Pixel coordinate grounding data
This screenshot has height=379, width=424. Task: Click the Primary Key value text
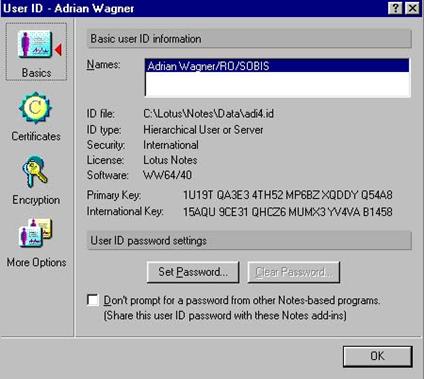pyautogui.click(x=288, y=195)
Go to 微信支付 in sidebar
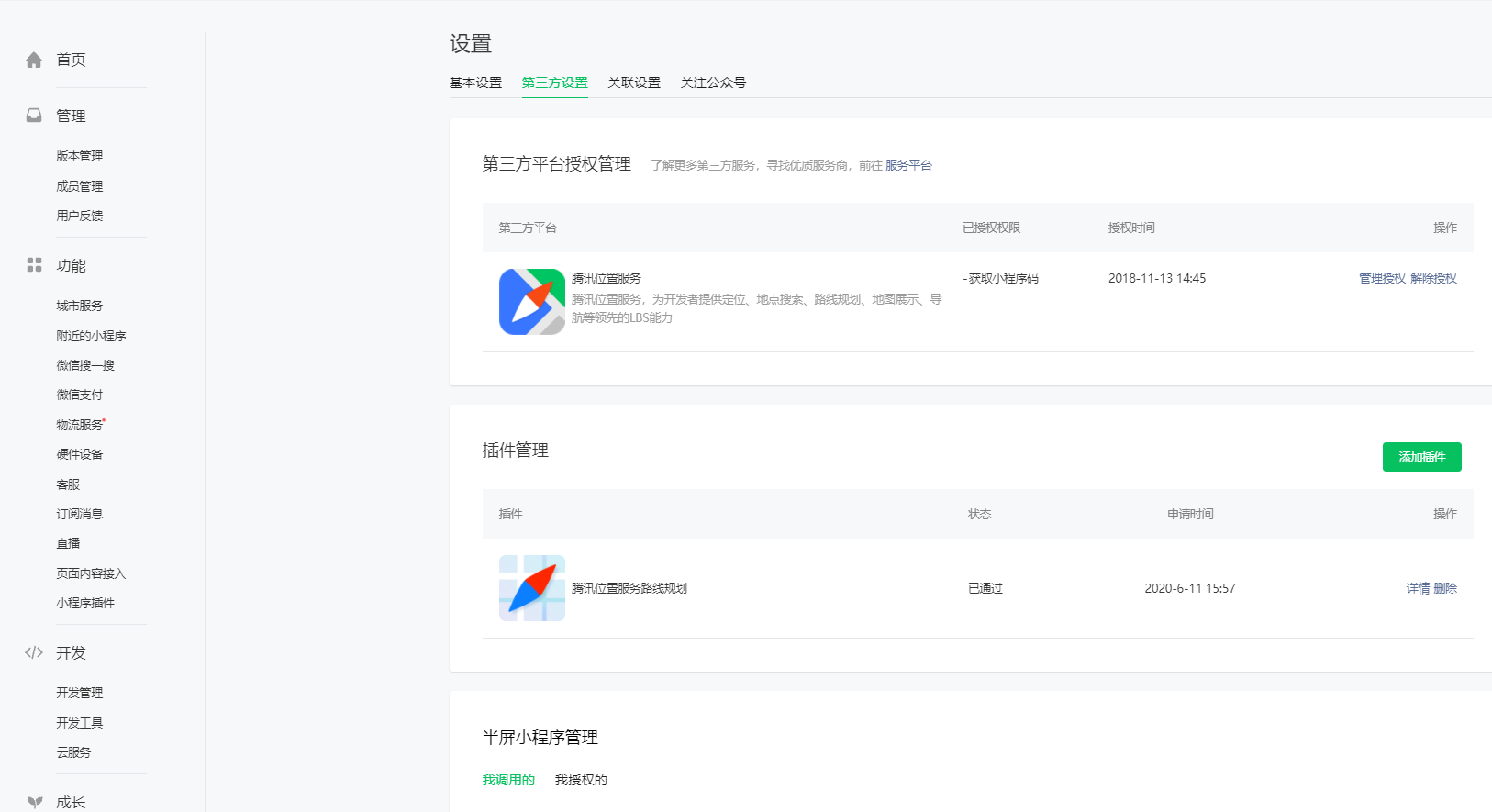 click(x=80, y=395)
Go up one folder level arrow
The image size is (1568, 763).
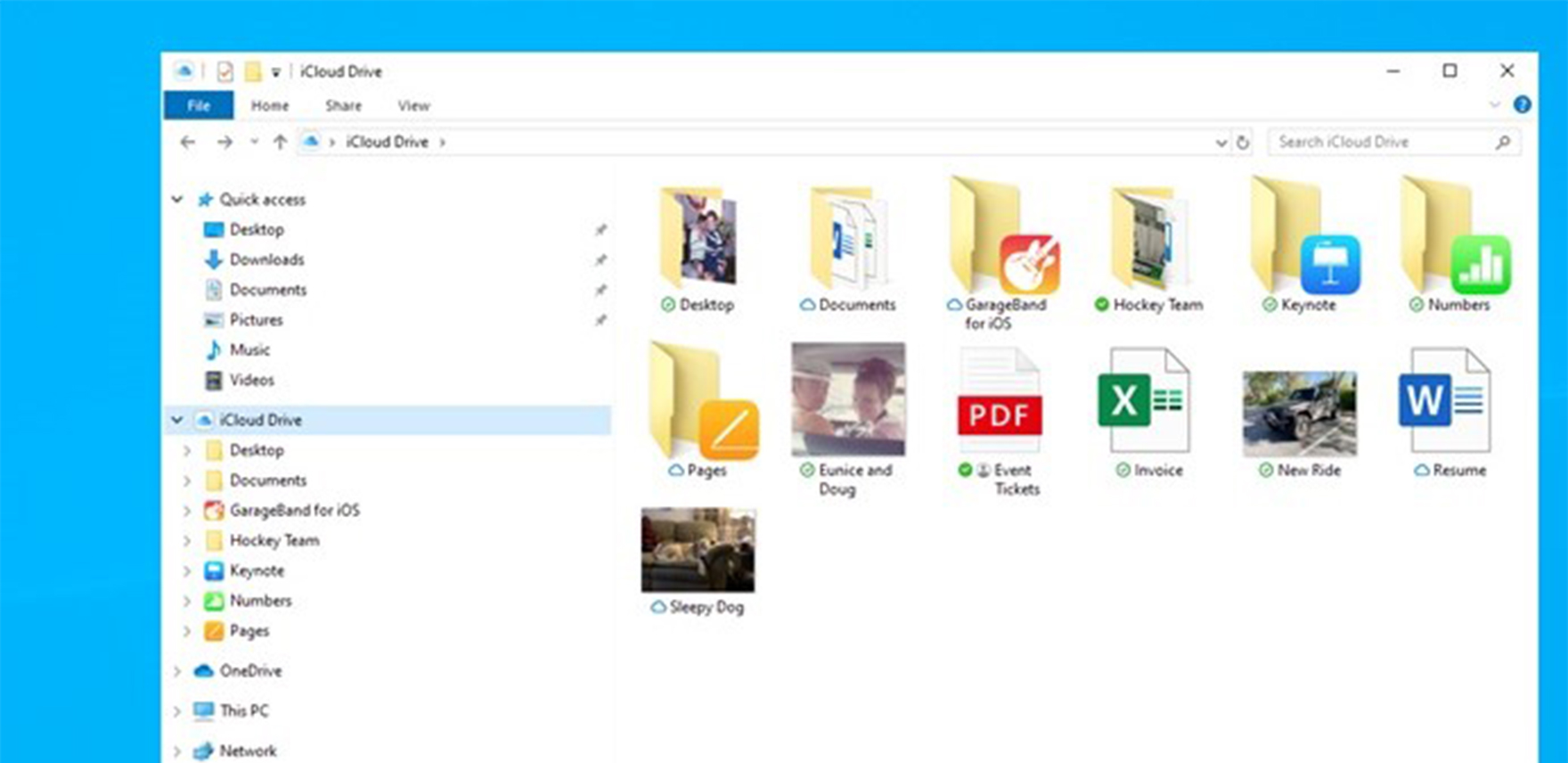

Task brief: Reproduce the data word for word, excluding its pictures.

The answer:
This screenshot has height=379, width=424. Task: Click the Primary Key value text
pyautogui.click(x=288, y=195)
Go to 微信支付 in sidebar
 click(x=80, y=395)
Go up one folder level arrow
The image size is (1568, 763).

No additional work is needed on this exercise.